Honey Dijon, l’amour du style

Après un passage remarqué l’an dernier, Honey Dijon est de retour à la Mona, la soirée de Nick V, qui éduque tous les mois les Parisiens aux scènes queer du monde entier.

Après une jeunesse à Chicago – passée sous l’aile de Derrick Carter, une des figures de la scène house locale –, elle rejoint New York au tournant du millénaire. Poussée par son amour du style, elle commence à fréquenter le milieu de la mode, d’abord en mixant lors d’une soirée post-défilé à New York. Sa capacité à enchaîner sans compromis house, techno mais aussi disco et pop lui ouvre grand les portes des afterparties des différentes Fashion Weeks du globe, bousculant les playlists naïves des it-girls que l’on trouve généralement derrière les platines.
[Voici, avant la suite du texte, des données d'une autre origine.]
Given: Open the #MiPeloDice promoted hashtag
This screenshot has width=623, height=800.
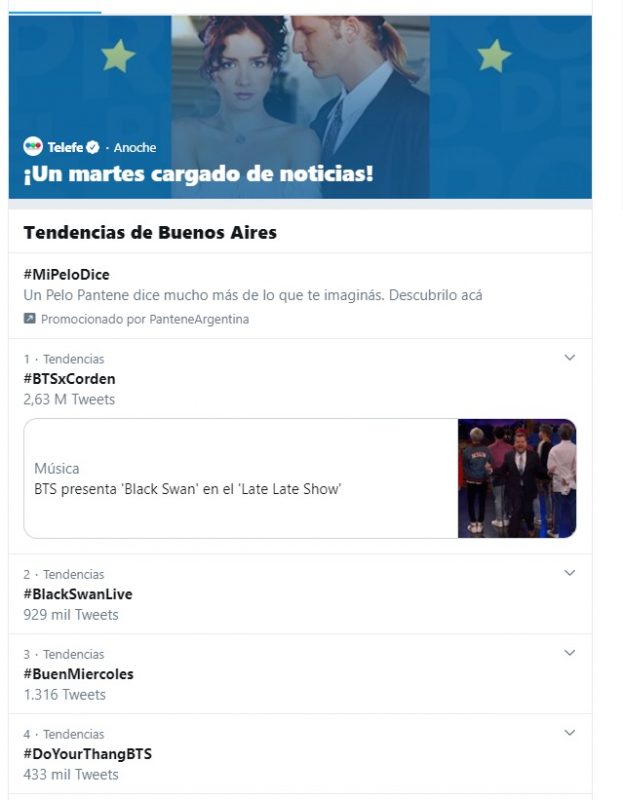Looking at the screenshot, I should [66, 274].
Inspirée et libérée par la “beauté non conventionnelle” de Grace Jones, Honey Dijon (qui a trouvé son nom après une publicité pour de la moutarde au miel) est, en vingt ans de carrière, devenue une des rares artistes de premier plan noire et transgenre à s’être imposée à la fois dans la musique et dans la mode. Et une fois qu’on l’a vue sur une piste de danse, on ne se demande plus pourquoi.

Mona Wild Thing, le samedi 8 avril à 20h00 à la Bellevilloise, 19-21 rue Boyer, 75020. M° Gambetta/Ménilmontant. Prix : 8 – 12 € puis 15 € après 22h00.